Solin adjusted the straps of her travel pack, standing in the open-air hangar as final checks ran across her slate. Just as she reached for her visor, a faint ripple passed through her chest—subtle, but undeniable.
She froze, eyes narrowing slightly. "That pulse… new resonance. He's awakening."
Atop the jagged cliffs where thin air whispered between crags, Veil opened one eye mid-meditation. "So the Scroll calls again. Another step."
At his station, Glitch raised an eyebrow as the name pulsed across his screen. "Solstices, huh?" he muttered, fingers already flying across his keyboard. His eyes gleamed with curiosity. "Wonder what kind of weapons could pair with that signature... Might be time to sketch some upgrades."
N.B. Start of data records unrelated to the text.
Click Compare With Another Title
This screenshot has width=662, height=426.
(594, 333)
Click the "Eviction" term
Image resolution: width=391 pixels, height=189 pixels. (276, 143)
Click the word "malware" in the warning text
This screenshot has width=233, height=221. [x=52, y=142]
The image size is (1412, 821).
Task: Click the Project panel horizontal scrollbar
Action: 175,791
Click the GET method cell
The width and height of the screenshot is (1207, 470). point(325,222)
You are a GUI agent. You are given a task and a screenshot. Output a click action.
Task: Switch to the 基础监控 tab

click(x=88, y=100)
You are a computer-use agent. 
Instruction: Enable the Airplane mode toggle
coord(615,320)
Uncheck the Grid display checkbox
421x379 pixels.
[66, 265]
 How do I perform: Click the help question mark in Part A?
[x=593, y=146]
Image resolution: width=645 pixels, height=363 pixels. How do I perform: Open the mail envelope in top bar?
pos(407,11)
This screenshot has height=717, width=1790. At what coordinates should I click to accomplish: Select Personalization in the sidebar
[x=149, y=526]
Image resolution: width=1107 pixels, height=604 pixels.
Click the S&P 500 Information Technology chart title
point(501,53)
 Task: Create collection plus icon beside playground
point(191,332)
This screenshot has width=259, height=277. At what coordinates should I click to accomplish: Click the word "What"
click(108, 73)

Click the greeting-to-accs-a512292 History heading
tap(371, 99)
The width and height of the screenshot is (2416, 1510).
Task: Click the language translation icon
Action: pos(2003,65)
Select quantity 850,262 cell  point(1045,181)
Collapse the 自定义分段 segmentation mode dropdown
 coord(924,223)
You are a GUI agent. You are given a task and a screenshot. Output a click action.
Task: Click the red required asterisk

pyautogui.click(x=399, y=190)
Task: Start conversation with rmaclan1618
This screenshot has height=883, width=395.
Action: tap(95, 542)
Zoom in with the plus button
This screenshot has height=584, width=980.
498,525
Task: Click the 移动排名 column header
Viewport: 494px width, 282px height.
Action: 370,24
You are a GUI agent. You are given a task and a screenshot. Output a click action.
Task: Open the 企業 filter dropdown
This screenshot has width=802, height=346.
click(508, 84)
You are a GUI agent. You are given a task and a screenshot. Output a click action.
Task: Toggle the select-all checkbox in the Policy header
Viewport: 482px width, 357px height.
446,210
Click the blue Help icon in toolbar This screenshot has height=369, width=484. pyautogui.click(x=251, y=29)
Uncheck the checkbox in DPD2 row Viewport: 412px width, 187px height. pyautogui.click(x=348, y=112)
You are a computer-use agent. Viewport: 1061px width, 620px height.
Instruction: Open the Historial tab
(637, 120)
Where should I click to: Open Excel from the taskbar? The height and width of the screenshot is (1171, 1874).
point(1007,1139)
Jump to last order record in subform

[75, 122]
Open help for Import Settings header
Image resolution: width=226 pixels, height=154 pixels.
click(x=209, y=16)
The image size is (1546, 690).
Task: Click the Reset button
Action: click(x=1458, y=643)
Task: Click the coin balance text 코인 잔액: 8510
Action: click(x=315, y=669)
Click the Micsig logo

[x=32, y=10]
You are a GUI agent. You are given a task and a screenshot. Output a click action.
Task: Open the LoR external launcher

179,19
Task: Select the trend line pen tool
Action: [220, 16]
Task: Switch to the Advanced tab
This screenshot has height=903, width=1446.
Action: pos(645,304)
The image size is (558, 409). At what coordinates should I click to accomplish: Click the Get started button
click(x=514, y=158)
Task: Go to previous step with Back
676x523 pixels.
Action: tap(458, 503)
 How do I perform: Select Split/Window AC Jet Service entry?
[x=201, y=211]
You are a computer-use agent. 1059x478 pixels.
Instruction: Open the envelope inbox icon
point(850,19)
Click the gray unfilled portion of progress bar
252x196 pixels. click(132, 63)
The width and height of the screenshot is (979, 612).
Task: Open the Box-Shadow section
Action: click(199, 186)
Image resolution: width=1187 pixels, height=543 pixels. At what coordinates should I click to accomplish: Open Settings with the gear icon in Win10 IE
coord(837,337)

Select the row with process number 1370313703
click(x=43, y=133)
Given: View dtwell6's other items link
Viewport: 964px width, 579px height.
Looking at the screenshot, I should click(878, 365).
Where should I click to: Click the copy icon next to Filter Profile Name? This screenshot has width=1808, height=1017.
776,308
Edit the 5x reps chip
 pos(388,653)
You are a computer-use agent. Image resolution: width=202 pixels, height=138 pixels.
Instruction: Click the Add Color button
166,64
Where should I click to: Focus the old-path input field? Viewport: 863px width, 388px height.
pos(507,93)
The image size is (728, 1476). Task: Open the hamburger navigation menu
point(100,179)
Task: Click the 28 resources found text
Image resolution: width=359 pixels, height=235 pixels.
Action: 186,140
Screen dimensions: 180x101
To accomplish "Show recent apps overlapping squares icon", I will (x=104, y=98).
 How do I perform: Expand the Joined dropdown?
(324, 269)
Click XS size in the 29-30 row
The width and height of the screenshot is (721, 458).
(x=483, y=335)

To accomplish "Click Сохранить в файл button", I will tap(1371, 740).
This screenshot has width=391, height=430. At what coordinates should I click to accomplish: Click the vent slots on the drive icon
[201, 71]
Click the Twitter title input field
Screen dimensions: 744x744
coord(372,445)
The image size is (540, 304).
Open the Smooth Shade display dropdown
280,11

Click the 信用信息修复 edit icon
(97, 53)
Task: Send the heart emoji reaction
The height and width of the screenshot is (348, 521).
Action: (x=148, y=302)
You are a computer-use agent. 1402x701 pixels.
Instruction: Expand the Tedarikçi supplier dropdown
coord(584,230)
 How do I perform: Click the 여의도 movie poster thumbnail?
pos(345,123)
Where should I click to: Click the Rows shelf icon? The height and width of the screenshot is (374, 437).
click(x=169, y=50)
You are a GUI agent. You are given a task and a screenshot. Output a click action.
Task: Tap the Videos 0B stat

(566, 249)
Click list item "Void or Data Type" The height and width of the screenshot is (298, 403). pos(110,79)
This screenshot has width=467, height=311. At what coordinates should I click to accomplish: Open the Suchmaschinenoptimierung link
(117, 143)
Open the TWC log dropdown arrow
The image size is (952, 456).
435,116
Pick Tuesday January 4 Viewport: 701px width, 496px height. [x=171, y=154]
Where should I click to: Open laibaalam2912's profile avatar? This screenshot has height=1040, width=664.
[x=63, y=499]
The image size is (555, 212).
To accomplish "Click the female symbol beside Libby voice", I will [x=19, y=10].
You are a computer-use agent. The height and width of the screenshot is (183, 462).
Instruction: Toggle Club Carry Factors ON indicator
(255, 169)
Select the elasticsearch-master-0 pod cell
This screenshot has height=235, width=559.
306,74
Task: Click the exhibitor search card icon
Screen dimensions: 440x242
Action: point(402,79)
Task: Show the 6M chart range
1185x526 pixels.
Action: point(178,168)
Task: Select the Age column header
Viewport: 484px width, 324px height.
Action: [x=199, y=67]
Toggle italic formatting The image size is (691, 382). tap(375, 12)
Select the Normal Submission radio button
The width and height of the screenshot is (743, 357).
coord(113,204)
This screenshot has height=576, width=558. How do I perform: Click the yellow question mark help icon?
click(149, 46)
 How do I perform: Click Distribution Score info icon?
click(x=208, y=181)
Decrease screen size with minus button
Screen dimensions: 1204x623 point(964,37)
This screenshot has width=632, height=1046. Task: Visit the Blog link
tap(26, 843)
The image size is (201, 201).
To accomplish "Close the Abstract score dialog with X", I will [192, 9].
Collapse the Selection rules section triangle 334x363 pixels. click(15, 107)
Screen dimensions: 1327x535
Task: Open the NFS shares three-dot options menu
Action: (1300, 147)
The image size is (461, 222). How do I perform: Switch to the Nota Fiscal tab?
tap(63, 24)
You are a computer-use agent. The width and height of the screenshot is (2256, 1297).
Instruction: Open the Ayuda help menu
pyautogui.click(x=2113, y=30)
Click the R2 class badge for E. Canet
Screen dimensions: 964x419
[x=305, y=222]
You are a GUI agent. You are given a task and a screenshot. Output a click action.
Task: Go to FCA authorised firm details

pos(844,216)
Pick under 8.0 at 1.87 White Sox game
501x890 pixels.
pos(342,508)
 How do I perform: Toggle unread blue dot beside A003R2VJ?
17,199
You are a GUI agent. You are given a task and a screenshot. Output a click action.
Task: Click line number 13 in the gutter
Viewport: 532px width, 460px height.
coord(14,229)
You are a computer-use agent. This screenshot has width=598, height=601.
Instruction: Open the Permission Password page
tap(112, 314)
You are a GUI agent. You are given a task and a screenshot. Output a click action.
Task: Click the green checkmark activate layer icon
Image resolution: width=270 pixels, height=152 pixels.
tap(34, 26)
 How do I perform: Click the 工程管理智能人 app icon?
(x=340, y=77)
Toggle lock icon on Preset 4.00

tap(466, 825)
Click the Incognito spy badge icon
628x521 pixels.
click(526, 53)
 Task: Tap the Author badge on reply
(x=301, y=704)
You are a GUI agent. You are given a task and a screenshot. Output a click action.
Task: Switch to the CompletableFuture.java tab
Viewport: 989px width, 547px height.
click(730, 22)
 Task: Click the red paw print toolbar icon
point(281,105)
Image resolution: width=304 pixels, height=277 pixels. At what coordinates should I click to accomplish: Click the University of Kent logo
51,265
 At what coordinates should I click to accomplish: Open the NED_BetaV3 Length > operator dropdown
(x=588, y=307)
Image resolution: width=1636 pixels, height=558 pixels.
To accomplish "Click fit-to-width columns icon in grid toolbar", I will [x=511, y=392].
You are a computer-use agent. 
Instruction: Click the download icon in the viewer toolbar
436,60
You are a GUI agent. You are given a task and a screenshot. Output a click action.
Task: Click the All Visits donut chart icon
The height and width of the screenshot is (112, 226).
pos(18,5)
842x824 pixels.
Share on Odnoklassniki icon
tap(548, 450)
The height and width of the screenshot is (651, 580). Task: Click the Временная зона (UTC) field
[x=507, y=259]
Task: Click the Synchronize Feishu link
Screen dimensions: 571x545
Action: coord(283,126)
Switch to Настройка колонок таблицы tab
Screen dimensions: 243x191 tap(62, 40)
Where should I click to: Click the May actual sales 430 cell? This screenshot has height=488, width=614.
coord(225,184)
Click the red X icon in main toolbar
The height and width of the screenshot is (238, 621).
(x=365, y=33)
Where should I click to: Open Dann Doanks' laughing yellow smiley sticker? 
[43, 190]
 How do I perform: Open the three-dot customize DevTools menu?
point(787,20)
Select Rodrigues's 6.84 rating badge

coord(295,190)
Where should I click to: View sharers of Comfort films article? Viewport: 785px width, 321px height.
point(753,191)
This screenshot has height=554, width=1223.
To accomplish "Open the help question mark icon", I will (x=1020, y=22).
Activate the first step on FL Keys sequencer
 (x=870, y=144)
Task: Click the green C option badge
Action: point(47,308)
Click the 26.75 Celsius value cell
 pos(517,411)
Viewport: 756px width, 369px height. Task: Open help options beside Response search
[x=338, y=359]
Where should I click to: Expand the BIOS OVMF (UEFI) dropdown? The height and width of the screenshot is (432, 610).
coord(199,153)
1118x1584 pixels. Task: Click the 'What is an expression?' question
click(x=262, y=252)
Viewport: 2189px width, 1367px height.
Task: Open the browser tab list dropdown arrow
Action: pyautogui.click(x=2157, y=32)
And Eli Ward—Echo—felt the shift the moment it happened. Standing alone on the academy's upper deck, his expression softened. "Took you long enough," he murmured. "Let's see if you burn bright or steady."
Each of them had felt something stir—subtle, resonant, unmistakable. But with everyone deployed across the map, none could act immediately. So they did what they trusted most: left the next move to Echo.
Echo—Eli Ward—remained at the academy. Eyes open. Watching.
He remained at the academy, eyes calm beneath the surface. The others had gone. Now, it was just him and the weight of something new forming. Echo wouldn't push—he never did. Instead, he lingered in the background, watching with quiet faith as Solstices stood at the threshold, waiting to take the next step on his own terms.